All I can offer (cause I like my starfish) is that when I was talking to someone who has two, that he fed them a small (like 1/4" piece) piece of starfish once a week. So it wasn't a lot. He fed them the sand sifting starfish, so I'm not sure if it's a particular starfish they eat, or if they are fussy, but he told me they won't actually kill the starfish, they will just pull all the legs off the bottom (or something like that). He kept them in a separate area so they weren't free to roam around eating whenever they wanted.
It was right around this point I completely lost interest and tuned the rest out. So not sure if this is going to help you or not.


----------



## altcharacter (Jan 10, 2011)

I bought one a few weeks ago to rid my tank of asterena starfish and he is doing a good job of it! When I mean "rid" the tank I really mean it was a massive problem. When I would wake up at 4:30am to get to work, the whole glass would be covered in white dots.

Although he's eating the stars, he really is only keeping them at bay...which is what I wanted.


----------



## WiseGuyPhil (Jun 15, 2011)

Asterena starfish are a huge pest. Harlequin Shrimp will eat them but as Dave pointed out, its really just maintains the population. These starfish reproduce much faster then a shrimp can eat them. So here is my suggestion.


If one is killed within the tank they release something in the water that will cause the others to come out onto the glass. I would get 1 or 2 Harlenquin's and wait for the starfish to get on the glass. You can start scooping them up and it will help limit the population.


----------



## Sea MunnKey (Oct 2, 2014)

in regards to what is the preferred "starfish" to feed the Harlequin shrimps, your best bet is the Chocolate Chip starfish ... period.

Asterina starfish isn't the right type of food for their daily consumption. 
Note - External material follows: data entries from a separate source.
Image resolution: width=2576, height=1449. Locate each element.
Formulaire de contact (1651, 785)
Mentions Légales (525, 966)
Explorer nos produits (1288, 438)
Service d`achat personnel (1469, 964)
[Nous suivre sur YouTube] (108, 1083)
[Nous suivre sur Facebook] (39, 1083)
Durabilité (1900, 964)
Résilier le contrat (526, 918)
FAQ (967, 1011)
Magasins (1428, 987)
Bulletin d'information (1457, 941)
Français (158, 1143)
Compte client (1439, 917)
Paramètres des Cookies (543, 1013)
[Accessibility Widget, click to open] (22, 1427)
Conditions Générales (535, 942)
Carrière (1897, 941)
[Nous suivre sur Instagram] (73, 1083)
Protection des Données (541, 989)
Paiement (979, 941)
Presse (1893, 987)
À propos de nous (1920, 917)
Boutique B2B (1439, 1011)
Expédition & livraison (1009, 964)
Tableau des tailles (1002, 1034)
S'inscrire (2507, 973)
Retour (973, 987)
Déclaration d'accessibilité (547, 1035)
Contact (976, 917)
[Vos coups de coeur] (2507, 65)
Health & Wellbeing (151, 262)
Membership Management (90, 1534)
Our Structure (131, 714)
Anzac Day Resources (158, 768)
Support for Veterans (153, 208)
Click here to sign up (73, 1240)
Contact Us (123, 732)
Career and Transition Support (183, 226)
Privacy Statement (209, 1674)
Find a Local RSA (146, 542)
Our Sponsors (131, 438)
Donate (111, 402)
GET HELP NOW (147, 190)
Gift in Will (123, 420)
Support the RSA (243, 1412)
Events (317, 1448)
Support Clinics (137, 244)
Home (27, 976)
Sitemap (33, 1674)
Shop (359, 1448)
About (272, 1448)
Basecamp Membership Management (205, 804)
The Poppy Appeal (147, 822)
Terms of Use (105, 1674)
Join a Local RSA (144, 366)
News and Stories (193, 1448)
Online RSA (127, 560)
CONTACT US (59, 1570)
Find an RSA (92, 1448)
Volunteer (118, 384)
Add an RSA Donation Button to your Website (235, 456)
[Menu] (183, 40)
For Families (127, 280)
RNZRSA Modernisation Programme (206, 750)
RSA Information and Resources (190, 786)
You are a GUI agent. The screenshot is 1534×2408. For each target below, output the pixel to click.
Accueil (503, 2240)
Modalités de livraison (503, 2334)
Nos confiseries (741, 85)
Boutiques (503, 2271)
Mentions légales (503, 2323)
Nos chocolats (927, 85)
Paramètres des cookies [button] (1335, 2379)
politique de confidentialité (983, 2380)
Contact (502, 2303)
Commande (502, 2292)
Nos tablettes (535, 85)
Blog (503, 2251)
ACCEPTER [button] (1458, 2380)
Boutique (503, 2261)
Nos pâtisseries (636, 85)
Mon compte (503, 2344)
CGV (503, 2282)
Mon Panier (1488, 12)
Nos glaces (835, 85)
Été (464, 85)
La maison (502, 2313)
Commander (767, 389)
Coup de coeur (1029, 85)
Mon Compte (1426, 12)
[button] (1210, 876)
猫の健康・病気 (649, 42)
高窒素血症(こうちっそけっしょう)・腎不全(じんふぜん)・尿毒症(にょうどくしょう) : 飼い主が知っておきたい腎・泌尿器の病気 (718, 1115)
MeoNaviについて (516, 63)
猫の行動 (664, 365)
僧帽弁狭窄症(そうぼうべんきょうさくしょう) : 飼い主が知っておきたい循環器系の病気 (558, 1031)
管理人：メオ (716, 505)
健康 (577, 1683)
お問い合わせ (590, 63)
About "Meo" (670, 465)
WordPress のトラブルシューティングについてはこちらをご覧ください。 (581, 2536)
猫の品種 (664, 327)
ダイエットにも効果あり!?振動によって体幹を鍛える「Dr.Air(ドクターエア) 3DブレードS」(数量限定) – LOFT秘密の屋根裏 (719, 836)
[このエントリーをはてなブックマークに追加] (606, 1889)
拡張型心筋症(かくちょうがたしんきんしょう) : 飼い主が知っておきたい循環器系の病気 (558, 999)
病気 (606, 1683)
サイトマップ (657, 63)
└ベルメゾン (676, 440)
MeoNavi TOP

Trust me I had a pair of them and that was their favourite food.


----------



## Patwa (Jan 30, 2014)

Sea MunnKey said:


> your best bet is the Chocolate Chip starfish ... period.
> 
> Asterina starfish isn't the right type of food for their daily consumption.


+1

I researched the heck out of this shrimp many years ago...decided not to get it coz of these requirements. On a diet of *only* asterinas it'll slowly starve and die, guaranteed.


----------



## CanadaCorals.com (May 12, 2013)

We have a pair in store that are feeding on two chocolate chip starfish. 

They jump from one starfish to the other and hopefully that will give each starfish time to heal so that there is always food for them to eat.


----------



## darkangel66n (May 15, 2013)

Thanks all for all the help. I have decided to skip them at this time.


----------



## Sea MunnKey (Oct 2, 2014)

Once, if anytime soon in the near future I will for sure get a pair of them ... they're the coolest.


----------



## sohal tang (Oct 26, 2011)

*Risky*

I would love to get PAIR to control those small white stars but it would
attack my red serpent star and sand sifting star etc....so...

not a good idea for me right

IF I knew they do not go after serpent stars I would consider but they
would go after those too right?

Tim


----------



## altcharacter (Jan 10, 2011)

It will eat any star fish. Mine keeps all the asterena stars at bay and I think he is a better choice than a decorative star


----------



## BIGSHOW (Sep 10, 2011)

sohal tang said:


> I would love to get PAIR to control those small white stars but it would
> attack my red serpent star and sand sifting star etc....so...
> 
> not a good idea for me right
> ...


I tried to feed a few serpents and they didn't go for it. I through in a chocolate and immediately they ate it. IME they don't like serpents.

http://www.reefdup.com/2012/09/22/how-to-feed-a-harlequin-shrimp/

a good article.


----------



## Sea MunnKey (Oct 2, 2014)

Trust me guys .... asterina starfish don't cut it for Harlequin shrimps heavy diet.

My pair would devour a medium sized Chocolate chip starfish in almost a week's time ... tops! SUM has lost of Chocolate Chip starfish if you ever consider and they're reasonably priced too!!

Good luck!!


----------